If your pulling a permit, you will need listed hardware and a PE wet stamp plan with letter stating the building ( trusses and wall to truss strapping ) has been inspected by the PE and will meets the local required codes.

I can't recommend highly enough, go with IronRidge, it makes the process much simpler and high quality. You can mount/remove a panel in a minute once the railing system is installed and the flashfoot will NEVER leak. They have an online design tool so you can make a plan to code and create a materials list to maker ordering simple.
Thanks for the reply and advice.
No permits needed in my rural area and no grid interaction. Suppose that's what I get for using the local Amish to install a new metal roof on the house when they built the garage.... It's held up great for years so far.
 
Thanks for the reply and advice.
No permits needed in my rural area and no grid interaction. Suppose that's what I get for using the local Amish to install a new metal roof on the house when they built the garage.... It's held up great for years so far.
It's not unusual to install a metal roof over an existing roof using 1x2's underneath to attach it to.. it's just not the *best* practice. It's certainly a cost / labor effective method if your roof can tolerate the additional weight. I suppose it would depend on the overall condition of the original roof, budget, etc..
 
It's not unusual to install a metal roof over an existing roof using 1x2's underneath to attach it to.. it's just not the *best* practice. It's certainly a cost / labor effective method if your roof can tolerate the additional weight. I suppose it would depend on the overall condition of the original roof, budget, etc..
Depends a lot by state. California seems to allow two layers max. Hawaii doesn't have limits; I was going to do standing seam and the contractor was going to put it over the mod-bit.
 
Unistrut isn't a listed product for solar panel mounting rails, and code requires lag bolt into the rafters. Using strapping ( 2x4 in your case ) over shingles is a hit and run method, one should strip the roof, not go over existing shingles.

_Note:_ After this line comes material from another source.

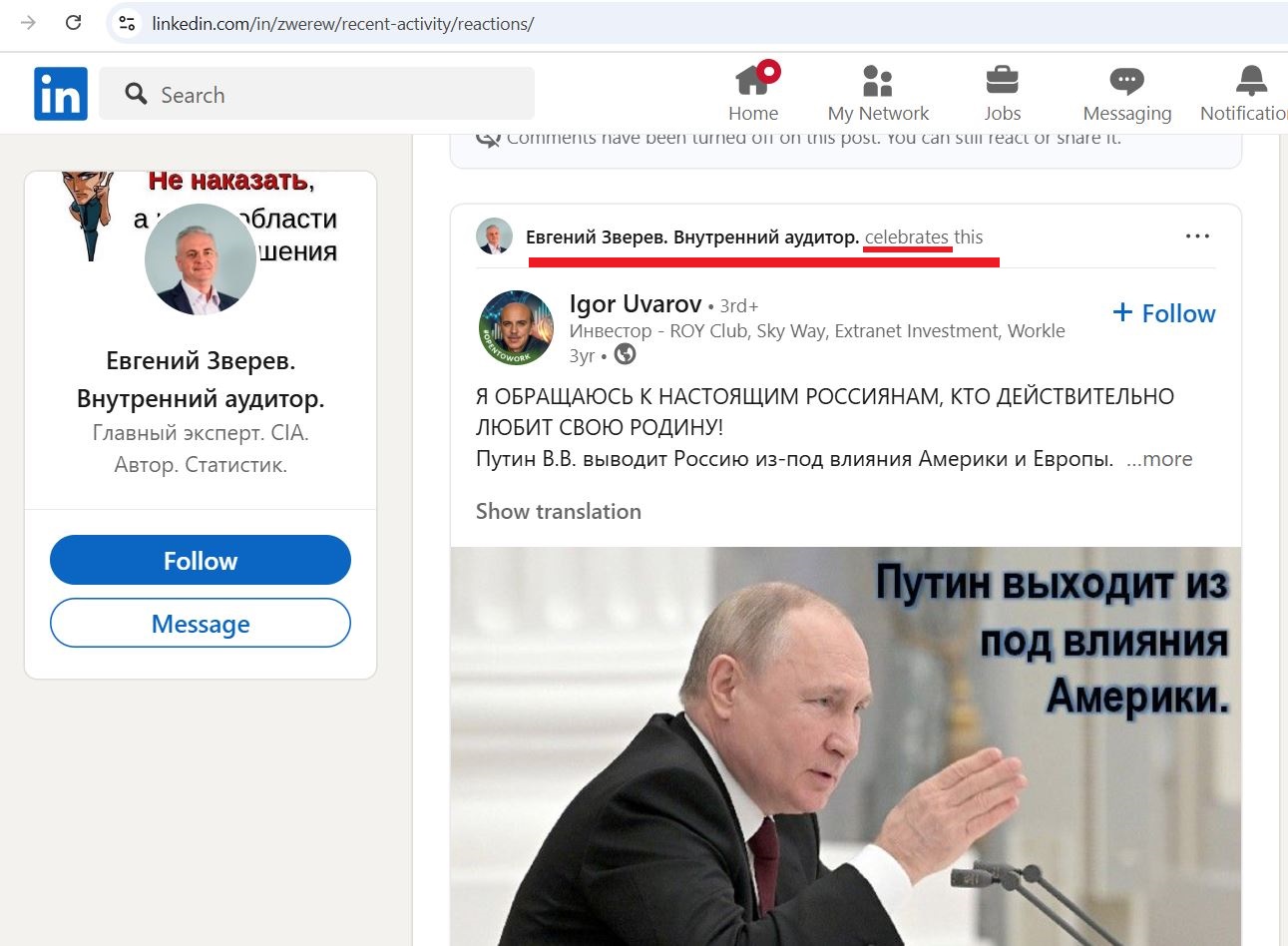1288x946 pixels.
Task: Click the site info icon in address bar
Action: pyautogui.click(x=127, y=23)
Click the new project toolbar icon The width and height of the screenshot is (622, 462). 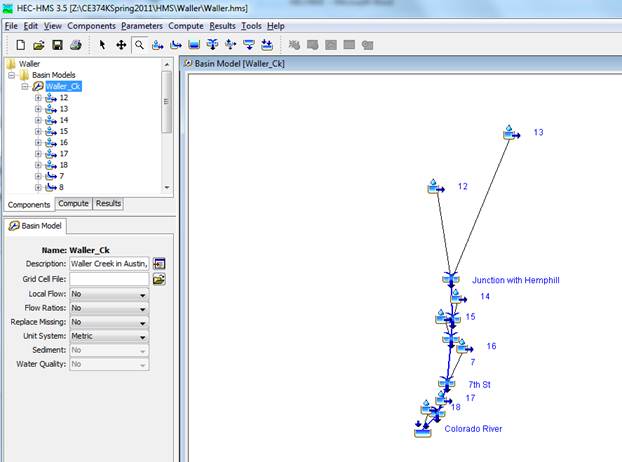tap(21, 45)
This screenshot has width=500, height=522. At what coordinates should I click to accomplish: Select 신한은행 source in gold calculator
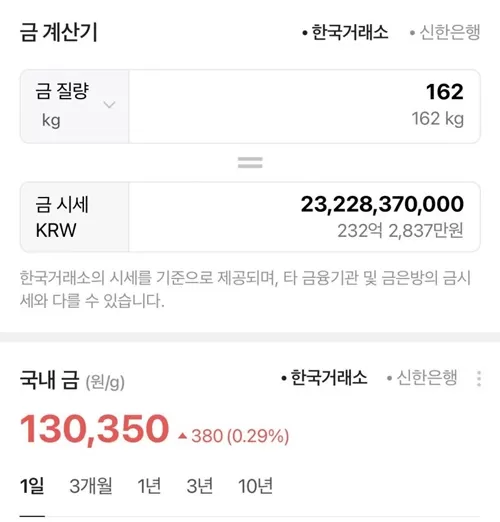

If your pulling a permit, you will need listed hardware and a PE wet stamp plan with letter stating the building ( trusses and wall to truss strapping ) has been inspected by the PE and will meets the local required codes.

I can't recommend highly enough, go with IronRidge, it makes the process much simpler and high quality. You can mount/remove a panel in a minute once the railing system is installed and the flashfoot will NEVER leak. They have an online design tool so you can make a plan to code and create a materials list to maker ordering simple.


YES to Solar Guppy although he should have added electrical licenses and if grid tied, see what his utility demands. I was going to do my own install but my electrical my construction supervisor licenses expired several years ago. My town would have OK'ed my permit with proper documentation including the PE stamp BUT my utility (Eversource) demands a currently licensed electrician for them to deal with.

After looking at the documentation hurdles AND 400W panel sizes and weights I considered the ladder roof risks especially if there is wind. I hired Great Sky Solar to do my installation which is scheduled for the 2nd week in September.
 
thanks for everyone's input.... but i'd like to keep it on-topic.

I ordered a 12" long set of drill bits. I think I'm going to start by approximating with a mallet where the trusses are. I will measure from the roof peak down and drill a pilot hole from the attic out.
 
thanks for everyone's input.... but i'd like to keep it on-topic.

I ordered a 12" long set of drill bits. I think I'm going to start by approximating with a mallet where the trusses are. I will measure from the roof peak down and drill a pilot hole from the attic out.
Just as an FYI whose racking system are you using?
 
Don't do that, as it will likely NOT be under the flashing for the rail mount.

sure it will. i'll measure from the outside first. the space i'm mounting to is next to a gable end, so I can cheat and easily reference from that.